The Amazing Sky of Carina and Centaurus


 

Carina-Centaurus Nebulas Mosaic - Version 1

Deep in the southern Milky Way lies one of the most spectacular regions of sky.

Located about as far south in the Milky Way as it gets you find this wonderful region in Carina and Centaurus.

The Carina Nebula (NGC 3372) at upper right is one of the finest nebulas in the sky for binoculars or any telescope.

At lower left is the Running Chicken Nebula (IC 2948) (aka the Lambda Centauri Nebula). By contrast, this nebula is mostly a photographic target, and is a challenge to see with a small telescope. But can you see the Chicken here?

Carina-Centaurus Nebulas Mosaic (with Labels)

The small red and magenta nebulas at centre are called NGC 3603 and NGC 3576.

The blue Southern Pleiades star cluster (IC 2602) is at bottom right.

The Pearl Cluster (NGC 3766) is above the Running Chicken at left. The cluster IC 2714 is to the right of the Chicken amid dark nebulas.

The Gem Cluster (NGC 3324) is above and right of the Carina Nebula but small and unresolved here.

The Football Cluster (NGC 3532) is top centre, though partly lost amid the rich starfield.

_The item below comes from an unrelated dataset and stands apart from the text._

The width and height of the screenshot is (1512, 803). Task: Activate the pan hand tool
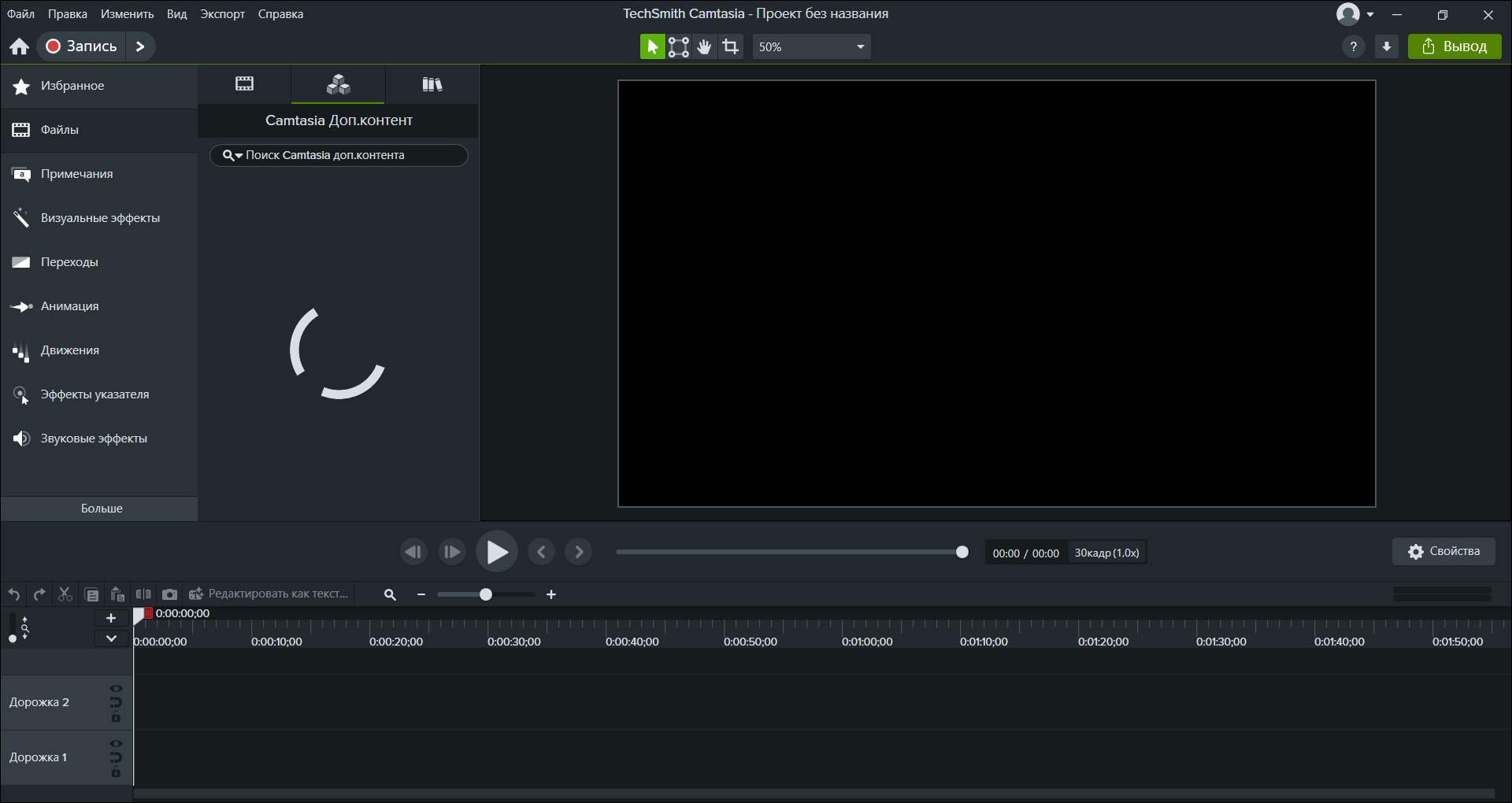click(x=705, y=47)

All told, this is one of the best areas in the sky for deep-sky wonders. But you must travel south to see it, to at least 20° North latitude.

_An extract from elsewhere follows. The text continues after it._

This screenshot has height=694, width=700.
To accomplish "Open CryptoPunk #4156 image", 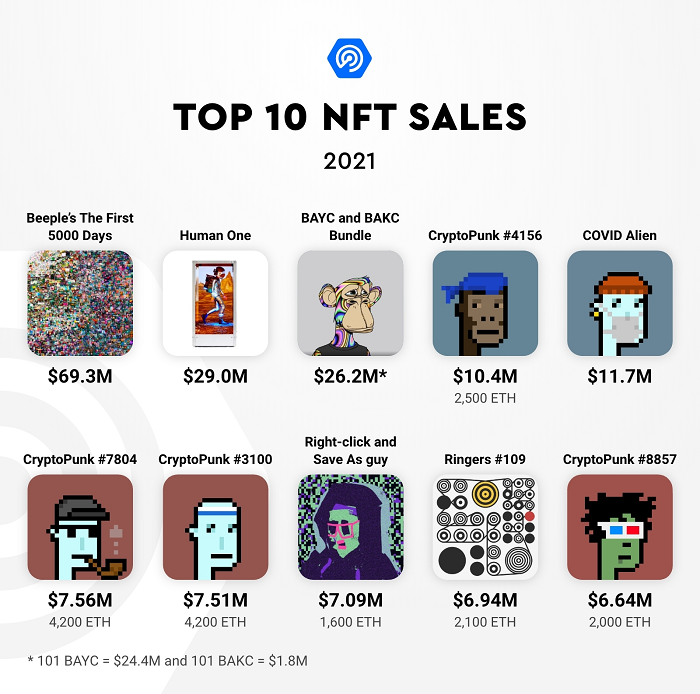I will point(485,303).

This is a mosaic of three segments, taken with the camera in portrait orientation, stitched with Photoshop to make a square framing of the area. Each segment was a stack of 4 x 2-minute exposures at f/2.8 with the 200mm Canon L-series lens and filter-modified Canon 5D MkII at ISO 2500.

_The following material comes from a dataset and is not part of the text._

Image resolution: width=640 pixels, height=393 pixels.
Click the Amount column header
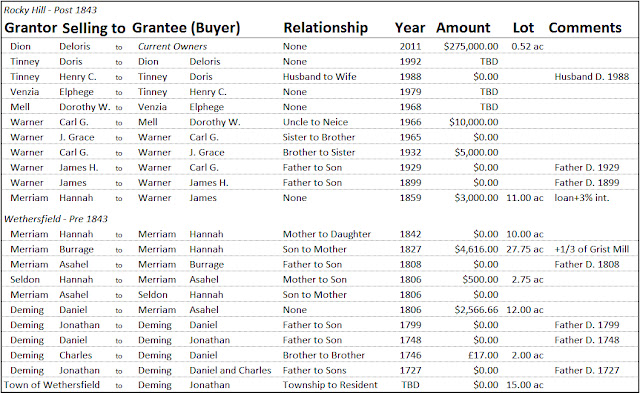(x=463, y=27)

I shot this mosaic earlier in April from my observing site at Coonabarabran, Australia.

— Alan, May 4, 2017 / © 2017 Alan Dyer / amazingsky.com 

 

The Southern Cross and Carina Nebula


Southern Cross and Carina Nebula (50mm 60Da)

Two icons of the southern hemisphere sky shine side by side in the Milky Way.

Last night was a hazy one at my site in Australia, with high clouds drifting through all evening. I made the best of it and shot some constellations, including the most famous in the southern sky, the Southern Cross, or Crux. It stands at left in the frame, with its distinctive four main stars, three of the blue and the top star of the cross, Gacrux, a very orange tint.

To the left of and below Crux the Milky Way is marred by a dark cloud of interstellar dust, the Coal Sack.

To the right of the frame you can see the pink “flower” of the Carina Nebula, one of the largest star forming regions in the sky. It is flanked by several star clusters, notably the very blue Southern Pleiades, or IC 2602, shining below the Carina Nebula.

The natural haze in the sky added glows around the stars, accentuating their colours.

In all, this is one of the richest and most colourful areas of the sky. It’s a highlight of any southern sky tour.

– Alan, March 23, 2014 / © 2014 Alan Dyer

 

The Seven Sisters of the South


Down in the south sit many austral equivalents to namesake northern sky objects: the Southern Cross, the Southern Beehive, the Southern Pinwheel. This is the “Southern Pleiades,” a match to the famous Pleiades star cluster prominent in our northern hemisphere sky. Since our Pleiades also carries the moniker the “Seven Sisters,” I suppose that makes this object the “Seven Sisters of the South.”

The field here again duplicates what binoculars would show, and this is a lovely object for binos. Its resemblance to the northern Pleiades comes from this star cluster’s bright but scattered appearance, and the blue colour of its sorority of stars. Like its northern counterpart, the Southern Pleiades is a cluster of hot young stars which shine furiously blue in their energetic youth. This group is perhaps no more than 50 million years old, and like the northern Sisters, shines quite close by, just 480 light years away, putting it a stone’s throw away down our own galactic spiral arm.

Officially catalogued as IC 2602, and also dubbed the Theta Carinae Cluster, this clutch of blue stars shines just below the Carina Nebula (you can see both together in my earlier blog The Best Nebula in the Sky). A couple of other fainter star clusters also populate the field.

I took this shot with the Canon 7D and 135mm telephoto lens and stacked five 2-minute exposures. Stacking helps smooth out background noise, though in a wide field shot like this, the sheer number of stars tends to overwhelm any camera noise.